═════ PROVIDED RECORDS
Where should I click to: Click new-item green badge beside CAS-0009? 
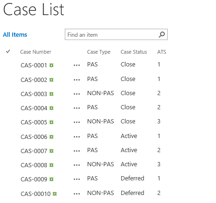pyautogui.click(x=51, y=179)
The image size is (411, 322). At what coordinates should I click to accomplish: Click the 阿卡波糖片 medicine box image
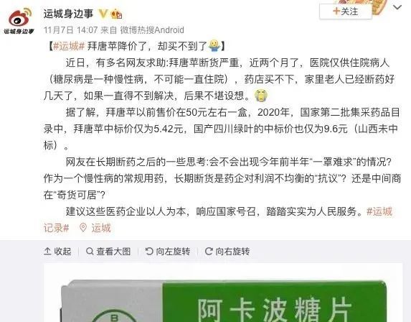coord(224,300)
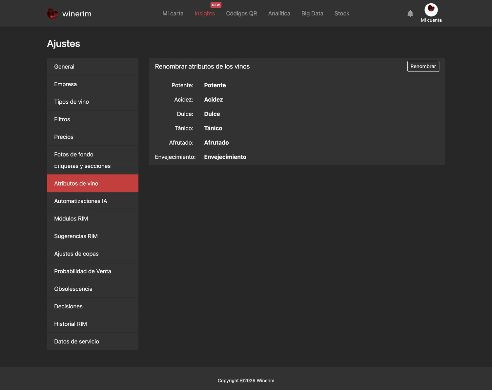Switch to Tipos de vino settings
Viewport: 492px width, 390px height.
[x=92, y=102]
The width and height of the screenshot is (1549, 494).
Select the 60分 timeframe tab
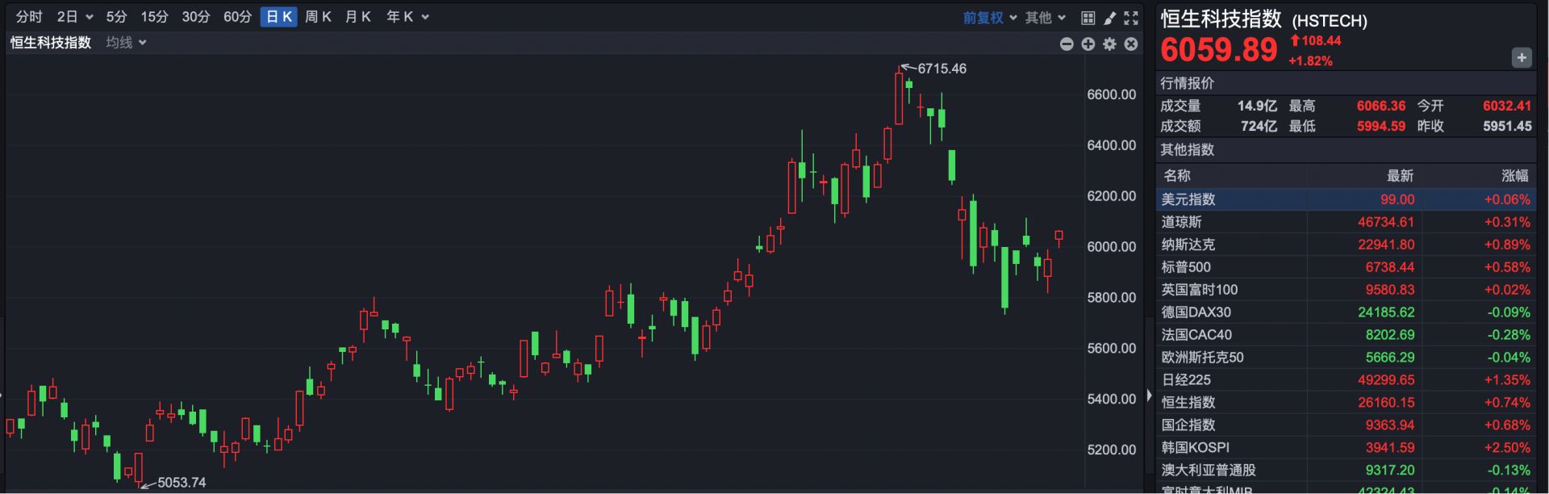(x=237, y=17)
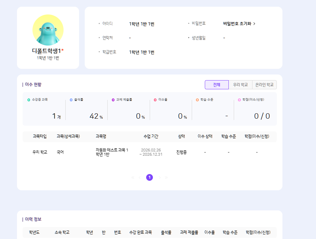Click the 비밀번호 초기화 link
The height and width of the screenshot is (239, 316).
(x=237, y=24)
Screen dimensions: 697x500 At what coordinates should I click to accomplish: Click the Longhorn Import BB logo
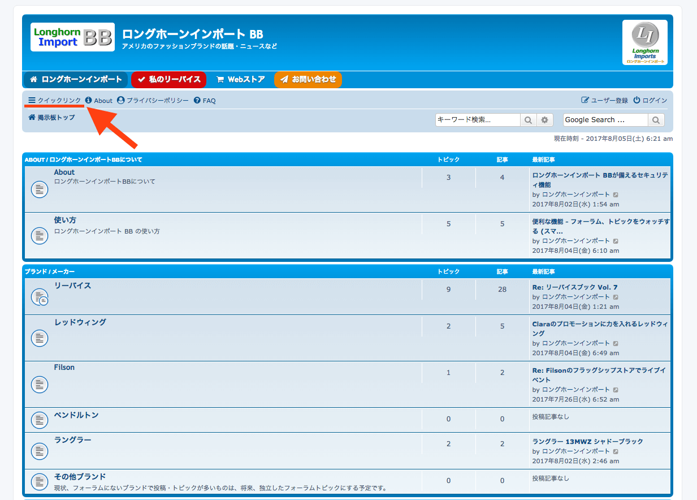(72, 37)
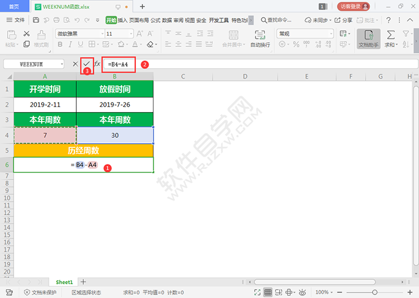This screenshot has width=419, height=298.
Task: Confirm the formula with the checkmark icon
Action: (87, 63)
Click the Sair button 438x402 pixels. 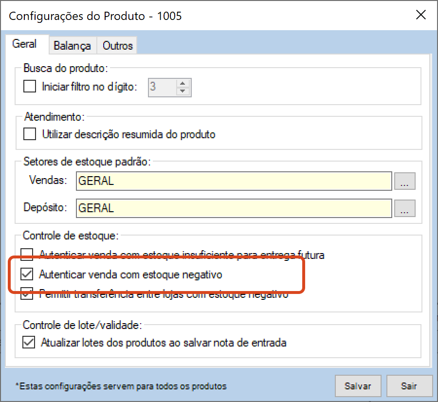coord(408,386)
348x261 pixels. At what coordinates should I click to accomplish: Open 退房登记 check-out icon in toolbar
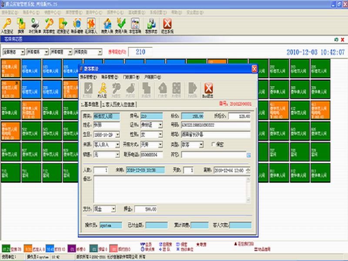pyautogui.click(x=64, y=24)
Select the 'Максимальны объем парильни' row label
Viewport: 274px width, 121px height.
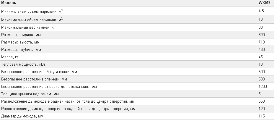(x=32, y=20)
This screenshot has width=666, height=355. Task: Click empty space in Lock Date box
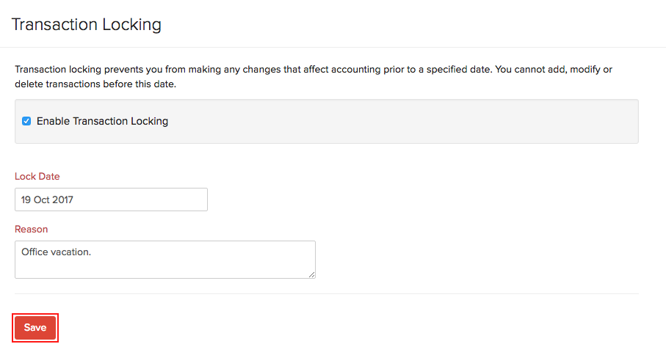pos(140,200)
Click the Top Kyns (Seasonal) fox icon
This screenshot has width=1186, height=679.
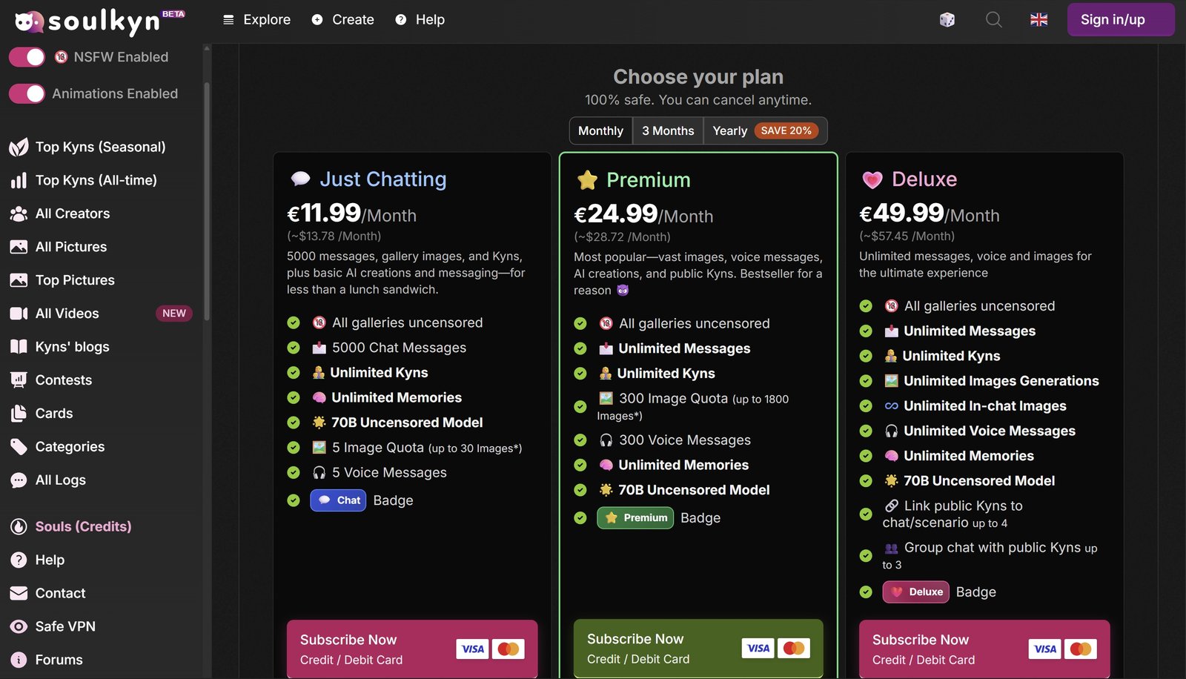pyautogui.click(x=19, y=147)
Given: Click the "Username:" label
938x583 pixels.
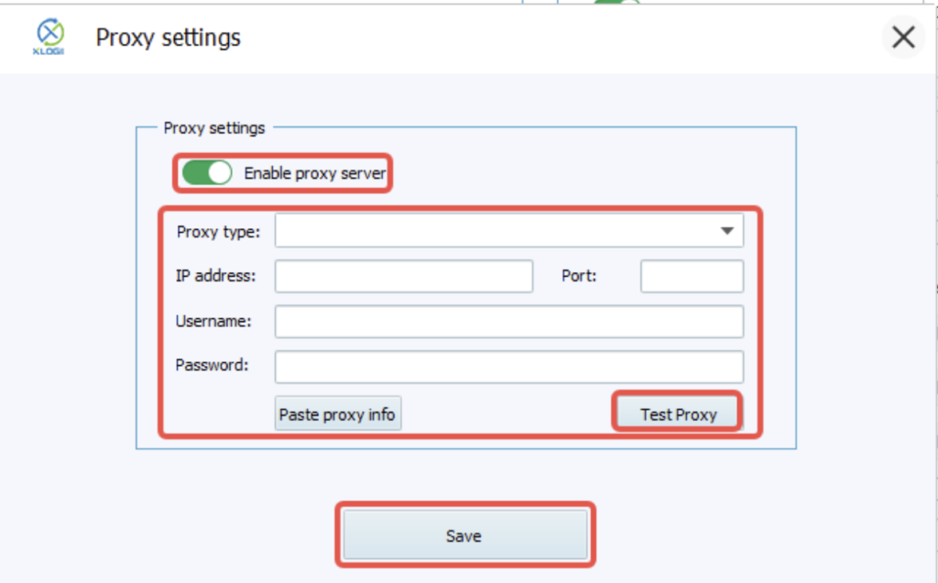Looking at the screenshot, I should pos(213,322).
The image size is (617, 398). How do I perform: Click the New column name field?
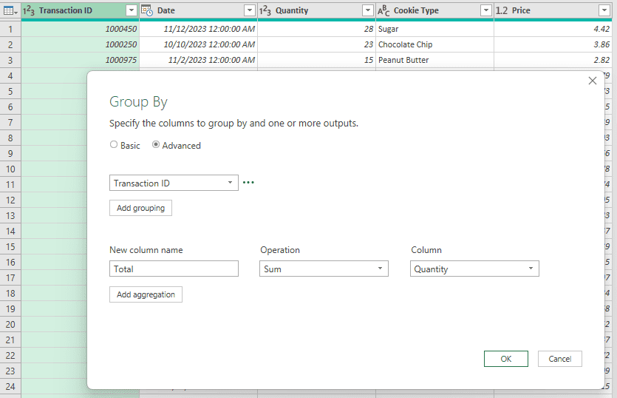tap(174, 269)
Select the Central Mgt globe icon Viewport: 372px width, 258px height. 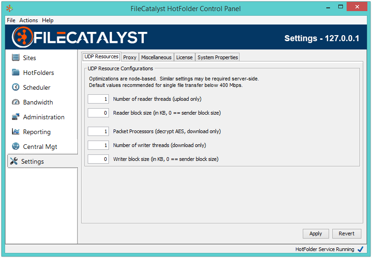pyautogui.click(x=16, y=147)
══════════
■ ACTIVITY ■
For the word "label", say how many lines of the records above contain it. Reply with the number alone.

■ WORKED SOLUTION ■
2